__Text shown__.
_ _ _ _
Archive for December 10th, 2008

Virtual Instance Performance Revisited

Virtualization, Fine, Well Sort Of? – Chapter 08

This is a revisited article, not because of a correction or change of view, but advance a topic that I have always indented to revisit, but never seemed to have time to do so, until now. A loyal reader of this blog reminded me of this fact recently, so I am honor bound to resolve the gap or lack of continued discussion on this topic. Oh, I am speaking of virtual instance performance of course, as the title notes. Unfortunately, virtual instance performance is a complex topic that gets into the swampy weeds full of tangles and hidden snags, faster than water and dirt make mud.

In part I of this topic, I discussed the context of performance, to which, Peer-to-Peer or Inter Virtual Instance Performance, which is what the host infrastructure reports. I will not rehash this topic here, but it is important to note that only the host infrastructure can accurately report virtual instance performance. Also in part I of this topic I referenced, Host to Instance Performance, Host to Host Performance, and Host to Cluster Performance. Respectively I will summarize each concept, but for more detail, refer to part I of this topic. In brief, Host to Instance Performance, is overhead of the host or host impact to performance, what does your hardware and hypervisor cost in reference to performance. Whereas, Host to Host Performance is which host executes which virtual instances the best, all things beyond individual instance deltas being equal. Moreover, Host to Cluster Performance is one step short of cloud or grid computing modeling, focusing on which host in a given cluster is the most efficient given a known set of virtual instances. This is important, when you consider data center globalization, to which hosts should be consistent, and so should clusters of hosts, across different datacenters, for example.

Now if you are tracking all these This-Versus-That models above, then you will realize that one model is missing, which it is? Give up? Cluster to Cluster Performance! There is a good reason for this; I neglected it in part I, my bad. As life cycle and management tools have approved over the last year or so, this is a viable and significant performance model, especially when you have heterogeneous hyper-visor based environments. Consider VMware versus Hyper-V, or Xen versus VMware, or Xen versus Hyper-V? Obviously if you offer a class of service aspect to your virtualization, you need to be able to compare different virtualization infrastructures in real time, with little or no explicit normalization. I for one, hate normalization, it is often abused and biased to a specific or narrow criteria set, so normalization devalues the analysis and results. But I digress, Cluster to Cluster Performance is beyond the scope of this specific article, but will be discussed in the future, did someone say Virtual Instance Performance Part III?

But the title is Virtual Instance Performance Revisited, and so the key to all performance evaluation starts and ends with the virtual instance, this is the corner stone of virtualization, be it application instance, virtualization container, or operating system isolation based. The vast majority of tools available for virtualization performance evaluation focus on the virtual instance of course, since the goal is, to always have the fastest instances possible, given the constraints of the associated infrastructure. The last comment begs the question, what constraints? Well, these are discussed extensively by virtualization gurus over and over, including processor context switching or processor cycle loading, memory IO, disk IO and network IO. It is quite common for various hardware vendors to focus only on one or two of these constraints and publish misleading or flat-out inaccurate statistics declaring they have the best or fastest virtual instances in the known universe, only on their respective hardware of course. Bah Humbug! They even normalize their results in comparison to their competitors to prove the point that they have the best hardware. Bah Humbug, Again!
_ _ _ _
__Dataset excerpt__.
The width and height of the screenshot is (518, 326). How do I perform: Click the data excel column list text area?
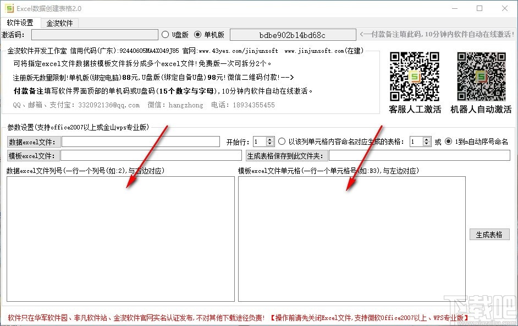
_ _ _ _
__Exercise requirements__.
- 1) Reproduce verbatim the stretch of the virtual instance performance article from "This is a revisited" through "dirt make mud.".
- 2) Extend the virtual instance performance article with the passage that would come after its last sentence.
The data has no connection to the article on virtual instance performance.

__Answers to the problems__.
- 1)
This is a revisited article, not because of a correction or change of view, but advance a topic that I have always indented to revisit, but never seemed to have time to do so, until now. A loyal reader of this blog reminded me of this fact recently, so I am honor bound to resolve the gap or lack of continued discussion on this topic. Oh, I am speaking of virtual instance performance of course, as the title notes. Unfortunately, virtual instance performance is a complex topic that gets into the swampy weeds full of tangles and hidden snags, faster than water and dirt make mud.

- 2)
Unless you evaluate virtual instances only under severe load for all four (4) constraints, and inclusive of these constraints, you are not doing your clients or yourself right. A classic garbage-in gospel-out (GIGO) scenario if there ever was one. Virtualization abuses hardware, it is and always does this, this is by design, and after all, virtualization is attempting to fully utilize resources that are often unused or wasted, no? So the single most import issue with virtualization instance performance evaluation is the selection of the tools, not I stated, tools, to do the evaluation, Ah Ha! Bet you did not see, or read, that one coming now did you? VMware VMark, vCompute, IOMeter, etc., all have their weak points, you must understand these limits or issues before you design your evaluation criteria and methodology. Consider this, if your specific testing for virtual instance performance testing is only looking at processor loading and memory IO, are your clients not going to be unhappy when their network IO and disk IO results are horrible? Did you analyze your environment right? Did you evaluate your proposed environment right? If the virtual instance evaluation for performance is skewed, then your entire environment performance evaluation for Host or even Cluster scope performance will be horrible.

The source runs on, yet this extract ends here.